─── Source data ───

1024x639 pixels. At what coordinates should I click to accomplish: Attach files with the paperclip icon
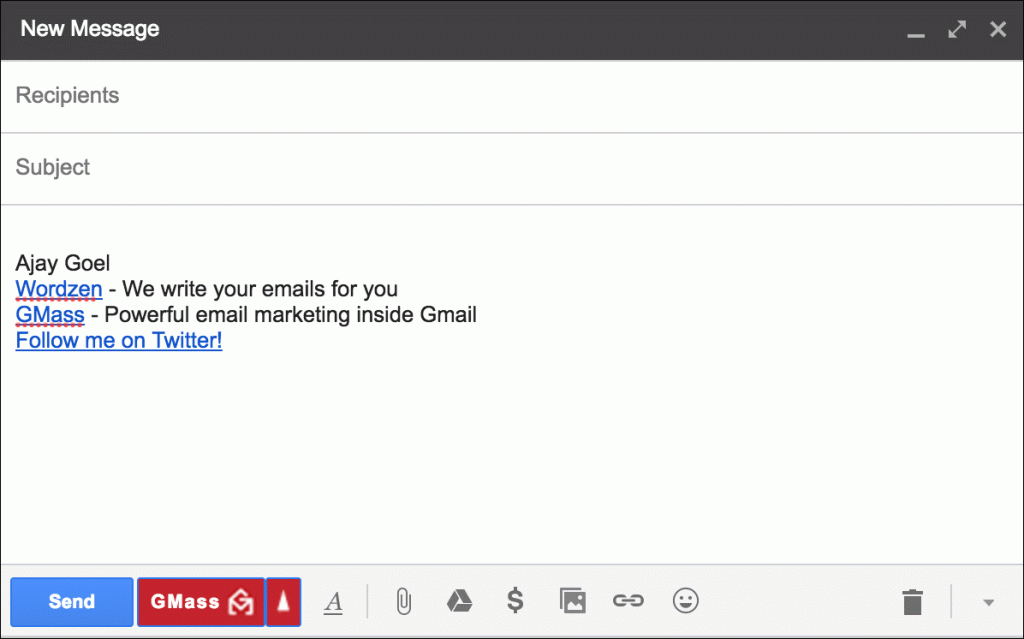click(x=403, y=601)
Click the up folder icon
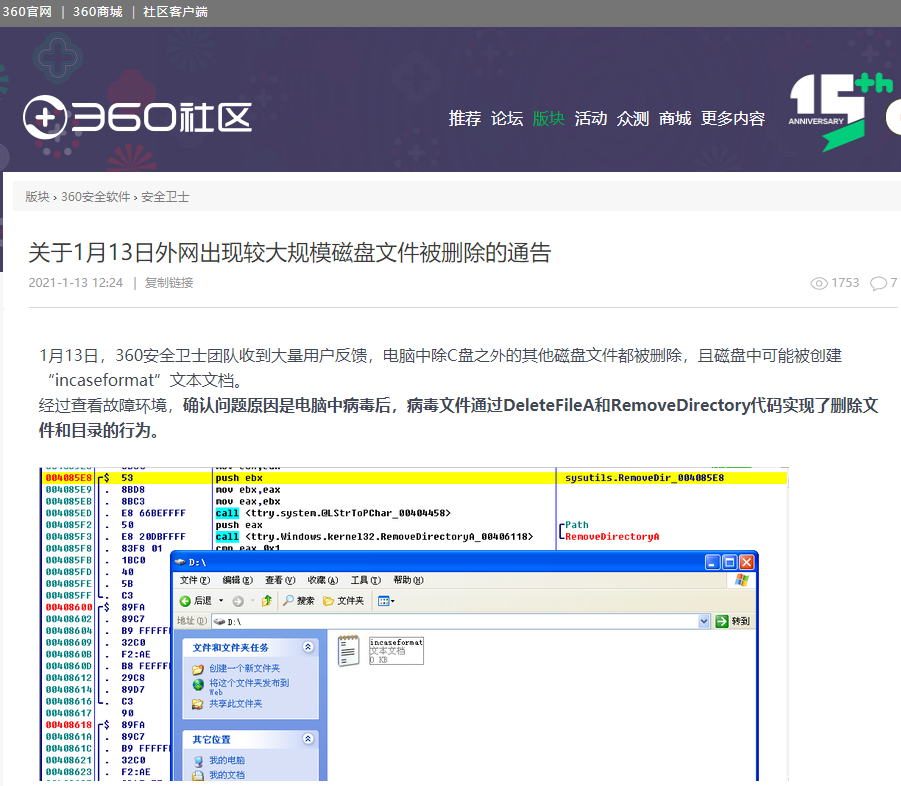 (266, 601)
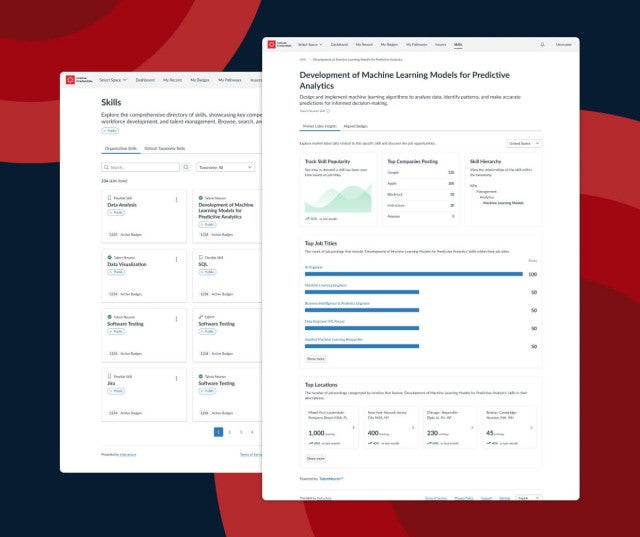Click the notification bell icon

543,45
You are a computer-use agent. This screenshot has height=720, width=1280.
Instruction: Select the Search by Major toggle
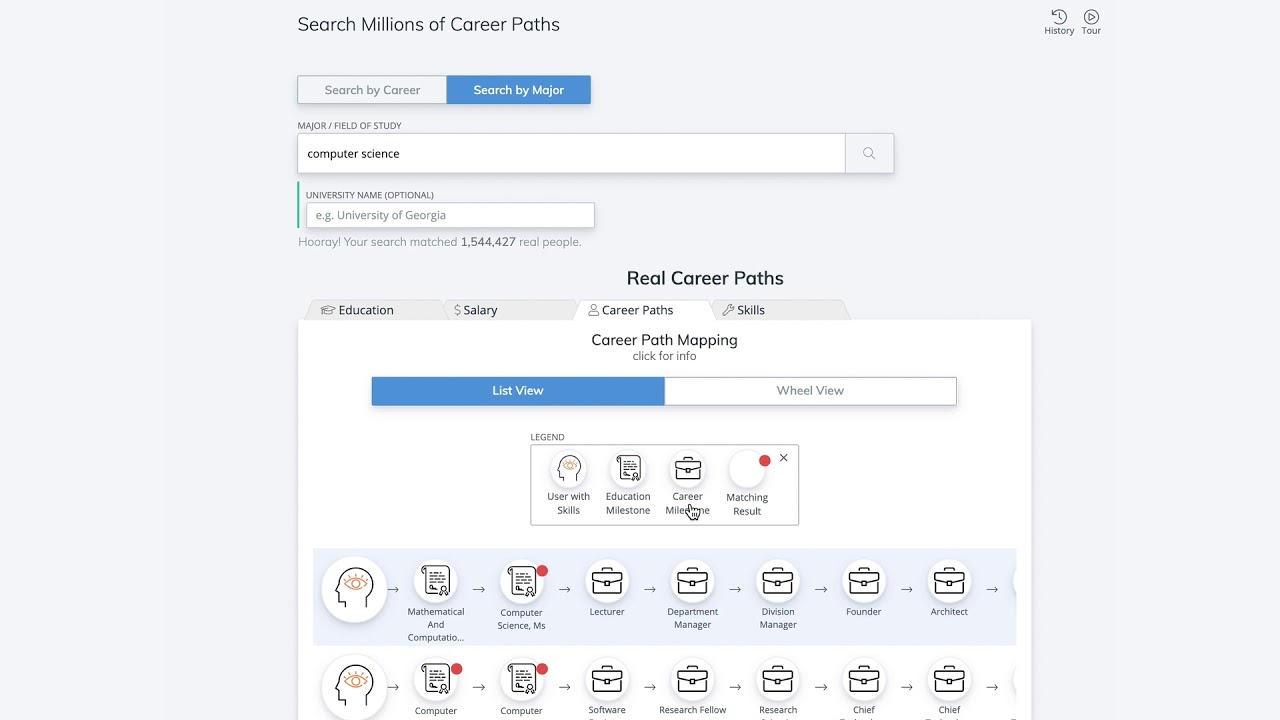point(518,90)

───

- **Aim of the task**
Please make an exact copy of the whole listing and leave out its pictures.

- **Response**
1024x639 pixels. At what coordinates should I click to accomplish: Attach files with the paperclip icon
click(x=403, y=601)
Click the up folder icon
 (266, 601)
Click the notification bell icon

543,45
You are a computer-use agent. This screenshot has height=720, width=1280.
Instruction: Select the Search by Major toggle
point(518,90)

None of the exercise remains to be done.